Which brings us to John Nada, played by Roddy Piper. Working class drifter, living on the streets trying to earn a dollar, who discovers the world he knows – the world he has had “patience with” – is all a lie. He makes a friend in Keith David (most recently seen in Cloud Atlas) and the two are hurled into a conspiracy adventure that reveals the true nature of human greed. Ironically enough, They Live, while certainly finding its underlying context in the 80s Reagan era, is almost MORE accurate now then it was in 1988.
I’m not going to get into great detail with the plot. So for long time fans OR first time viewers, this Blu-Ray is the version you’ll want to own.
The disc SHINES with extras. There are a bunch of new interviews and I watched them all. The Carpenter interview was great, as usual. He’s just a wealth of fascinating information and sharp wit. There are also interviews with Keith David and Meg Foster that were both really interesting. Jeff Imada (the stunt coordinator), Alan Howarth (composer) and Gary Kibbe (D.P) get some interview screen time discussing their experience. Of course, EVERYONE talks about the big brawl between Piper and David, and it’s pretty funny stuff.
The audio commentary is probably from an older DVD. It has Carpenter and Piper together and they talk about not having seen the film since it came out…12 years ago. So, that puts the commentary around the year 2000. They also talk about what Randy Savage has been up to lately, so….
It was fun to hear the two guys talk about their experience, but I felt that Roddy Piper was interrupting a lot of great information Carpenter was trying to give. I find that Carpenter’s commentaries have been some of the best film school, so Piper got in the way of that for me. Still, they clearly were enjoying catching up and reminiscing about making the film, with some fun insights into the production.

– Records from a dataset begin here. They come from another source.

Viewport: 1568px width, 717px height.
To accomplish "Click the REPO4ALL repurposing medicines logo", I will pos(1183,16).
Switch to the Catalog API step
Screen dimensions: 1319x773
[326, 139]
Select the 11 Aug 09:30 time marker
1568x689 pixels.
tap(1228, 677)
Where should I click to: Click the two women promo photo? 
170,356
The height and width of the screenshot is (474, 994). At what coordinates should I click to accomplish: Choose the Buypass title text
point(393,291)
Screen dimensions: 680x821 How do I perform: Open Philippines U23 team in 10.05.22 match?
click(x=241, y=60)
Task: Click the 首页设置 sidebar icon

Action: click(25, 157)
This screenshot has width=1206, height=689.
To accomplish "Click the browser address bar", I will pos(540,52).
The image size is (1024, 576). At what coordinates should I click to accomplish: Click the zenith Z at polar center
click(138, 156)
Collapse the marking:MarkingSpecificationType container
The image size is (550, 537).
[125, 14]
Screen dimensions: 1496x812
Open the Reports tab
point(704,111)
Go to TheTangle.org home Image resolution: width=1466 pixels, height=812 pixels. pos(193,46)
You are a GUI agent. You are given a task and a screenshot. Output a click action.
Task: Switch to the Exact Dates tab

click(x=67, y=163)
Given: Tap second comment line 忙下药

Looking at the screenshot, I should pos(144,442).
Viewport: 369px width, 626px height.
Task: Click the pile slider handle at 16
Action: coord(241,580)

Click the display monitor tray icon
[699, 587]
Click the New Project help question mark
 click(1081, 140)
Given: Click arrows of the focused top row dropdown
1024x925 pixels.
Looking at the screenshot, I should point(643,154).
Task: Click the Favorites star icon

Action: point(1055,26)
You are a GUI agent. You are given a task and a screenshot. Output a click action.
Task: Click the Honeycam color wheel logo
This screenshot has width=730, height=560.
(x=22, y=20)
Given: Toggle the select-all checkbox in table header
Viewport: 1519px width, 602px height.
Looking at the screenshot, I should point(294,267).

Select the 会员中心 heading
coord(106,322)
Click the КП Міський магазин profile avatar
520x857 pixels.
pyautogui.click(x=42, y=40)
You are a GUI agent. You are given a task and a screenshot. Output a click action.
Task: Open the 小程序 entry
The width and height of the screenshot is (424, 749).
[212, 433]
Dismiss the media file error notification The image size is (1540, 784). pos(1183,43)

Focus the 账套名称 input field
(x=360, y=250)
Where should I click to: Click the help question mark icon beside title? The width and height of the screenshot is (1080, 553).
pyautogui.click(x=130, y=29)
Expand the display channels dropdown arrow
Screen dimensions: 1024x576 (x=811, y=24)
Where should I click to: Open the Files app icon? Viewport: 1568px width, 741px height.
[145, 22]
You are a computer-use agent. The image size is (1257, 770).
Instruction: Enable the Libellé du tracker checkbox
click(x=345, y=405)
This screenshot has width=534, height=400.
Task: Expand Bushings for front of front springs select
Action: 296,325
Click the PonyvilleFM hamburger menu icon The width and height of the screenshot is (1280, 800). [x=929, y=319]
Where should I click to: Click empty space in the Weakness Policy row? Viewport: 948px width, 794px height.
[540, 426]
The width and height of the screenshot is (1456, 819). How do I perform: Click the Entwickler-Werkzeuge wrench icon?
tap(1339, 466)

One other thing I thought was SUPER cool was an extra that featured the glossy TV spots that were IN the film. You get glimpses of them during the movie as they play on TVs in the backgrouns, but the fellow who created them was able to cobble together the original footage and provide it for the Blu Ray. It was really neat. And really nerdy.
The disc also had the original EPK from 1988, which incidentally was produced by the same guy who made the commercials that played in the film. I bet that was a fun gig. Maybe I should get an interview with him?
Crisp as the bills that read “This Is Your God”. And for me, that’s the ONLY tiny issue I had with the disc. Which might be odd because that’s sort of the point of these special editions, right?
It’s amazing to see what the negative can produce, but I feel like the charm of the grainy versions I viewed for so many years adds to its 80s feel. Maybe I’m being nostalgic. However, I’ve read this same criticism about transfers of older films before. Even George Clooney and I once discussed how Blu Ray makes the films look TOO good, thereby taking away the vibe of the era the film was produced in. Yes, you read that right, I really discussed it with George Clooney.
However, it does look incredible and shouldn’t sway anyone from buying the disc. Back in the 80s, the film stock scientists were trying to eliminate the grain that was so prevalent in the films of the 70s. So, it was in fact a choice of the time. I believe if the film was remade today, it would probably end up looking more like End Of Watch.
Overall, if you are a Carpenter fan or a sci-fi fan or an 80s nostalgist, this Blu Ray is something you’ll want in your collection. The film still holds up and the wonderful effort put into making this Blu Ray is clearly the work of an enthusiast of all of the above departments.